0x03 DataChangeEventCenter

3.1 Overview

The DataChangeEventCenter is divided into four parts:

  • Event Center: Organize into message centers;
  • Event Queue: Used for multiple separate processing to increase processing power;
  • Event Task: Start a thread inside each Queue for asynchronous processing to increase processing power;
  • Event Handler: Used to process internal ChangeData;

Next, let's talk about it, because the DataChangeEventCenter is closely integrated with the business, so we'll go into it.

3.2 DataChangeEventCenter

3.2.1 Definition

A DataChangeEventQueue queue array is maintained in the DataChangeEventCenter, which is the core. Each element in the array is an event queue. Specifically defined as follows:

public class DataChangeEventCenter {

    /**
     * count of DataChangeEventQueue
     */
    private int                    queueCount;

    /**
     * queues of DataChangeEvent
     */
    private DataChangeEventQueue[] dataChangeEventQueues;

    @Autowired
    private DataServerConfig       dataServerConfig;

    @Autowired
    private DatumCache             datumCache;
}

3.2.2 Message Types

The DataChangeEventCenter handles IDataChangeEvent type messages specifically in three implementations:

  • public class ClientChangeEvent implements IDataChangeEvent
  • public class DataChangeEvent implements IDataChangeEvent
  • public class DatumSnapshotEvent implements IDataChangeEvent

These different types of messages can be placed in the same queue, and which queue to put depends on a particular discriminant method, such as hash based on Publisher's DataInfoId, to decide which Queue to put.

That is, when the onChange method of the corresponding handler is triggered, the Hash value of the dataInfoId of the change service is calculated, which further determines the queue number where the service registers its data, thus encapsulating the change data as a data change object and passing it into the queue.

▶ **Set exercise 1**
In the DataChangeEventCenter passage, translate this sentence into Spanish: "Each element in the array is an event queue."
▶ **Set exercise 2**
According to the DataChangeEventCenter passage, what is the Event Handler used for?
▶ **Set exercise 3**
Echo the DataChangeEventCenter passage from "3.2.2 Message Types" to "Queue to put.".

▶ **Material provided**
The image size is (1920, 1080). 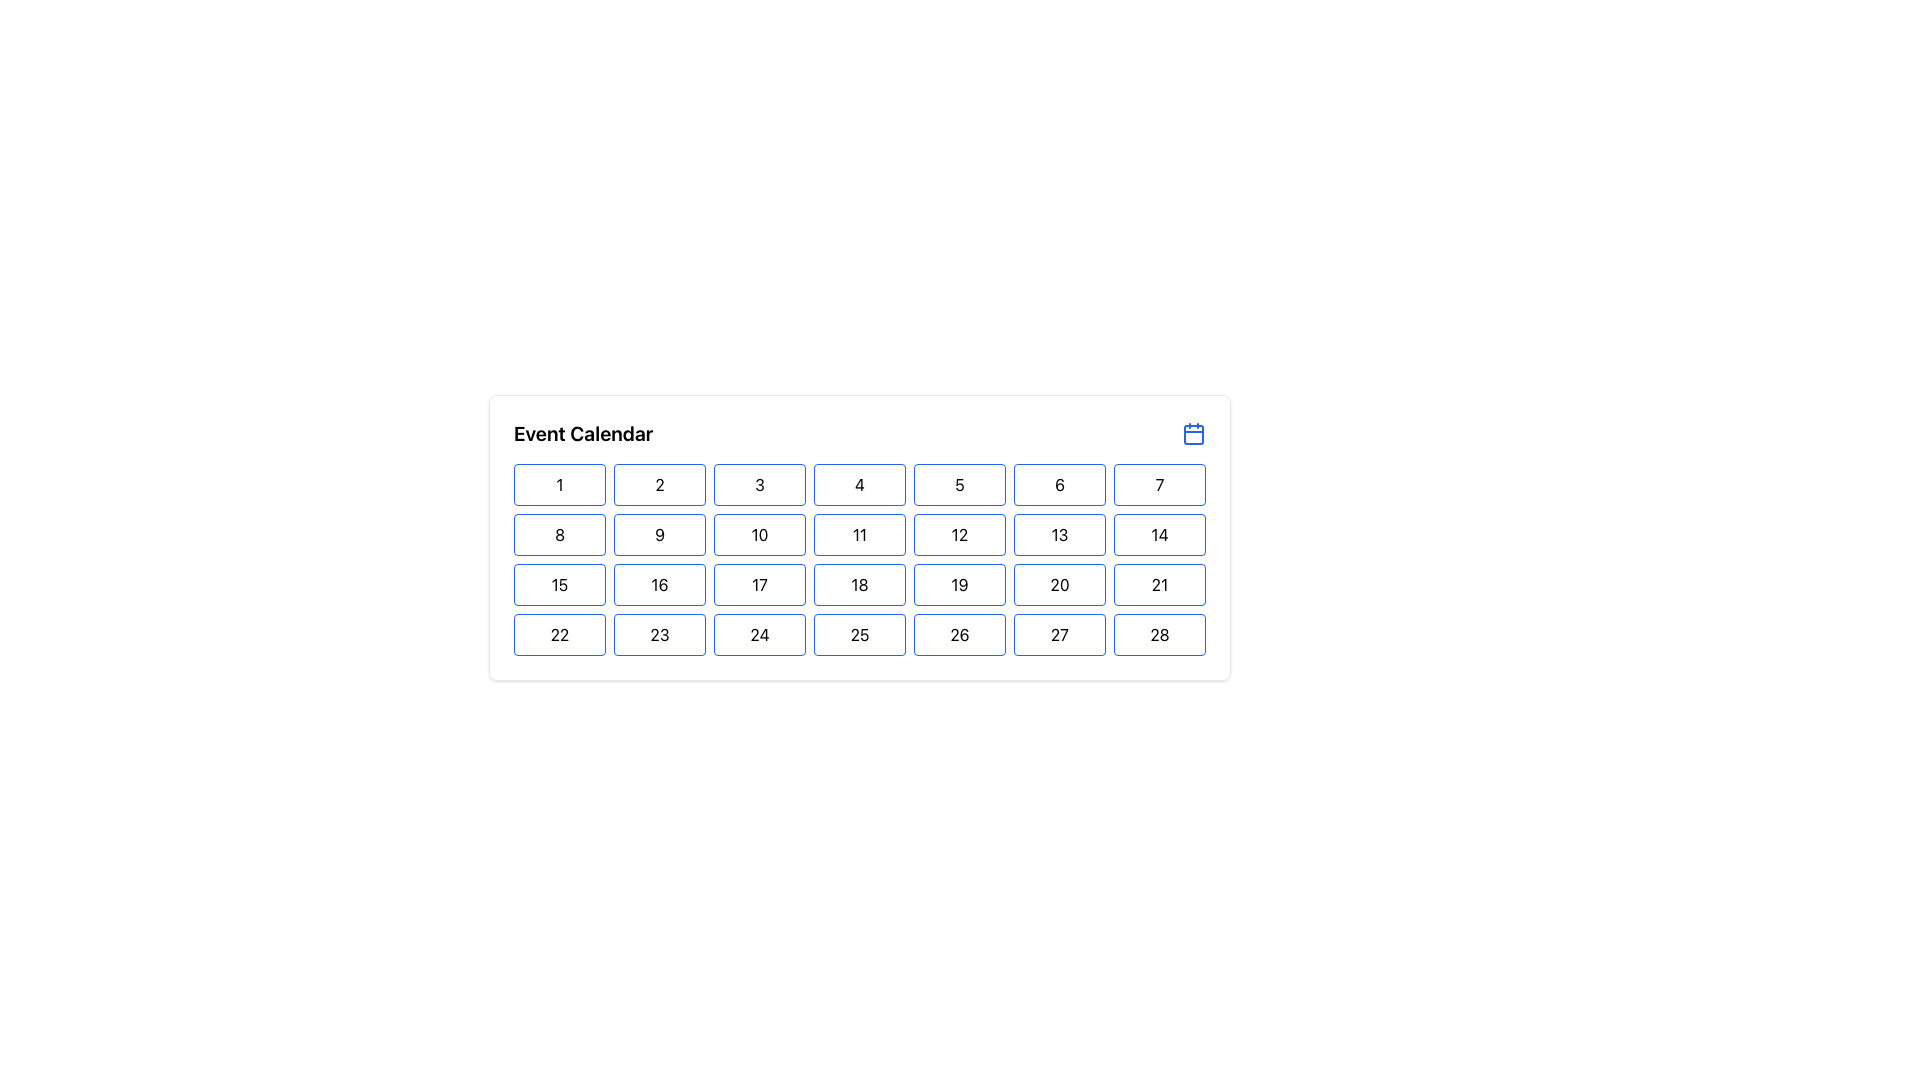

▶ **Exercise solution 1**
Cada elemento del arreglo es una cola de eventos.

▶ **Exercise solution 2**
It is used to process internal ChangeData.

▶ **Exercise solution 3**
3.2.2 Message Types

The DataChangeEventCenter handles IDataChangeEvent type messages specifically in three implementations:

  • public class ClientChangeEvent implements IDataChangeEvent
  • public class DataChangeEvent implements IDataChangeEvent
  • public class DatumSnapshotEvent implements IDataChangeEvent

These different types of messages can be placed in the same queue, and which queue to put depends on a particular discriminant method, such as hash based on Publisher's DataInfoId, to decide which Queue to put.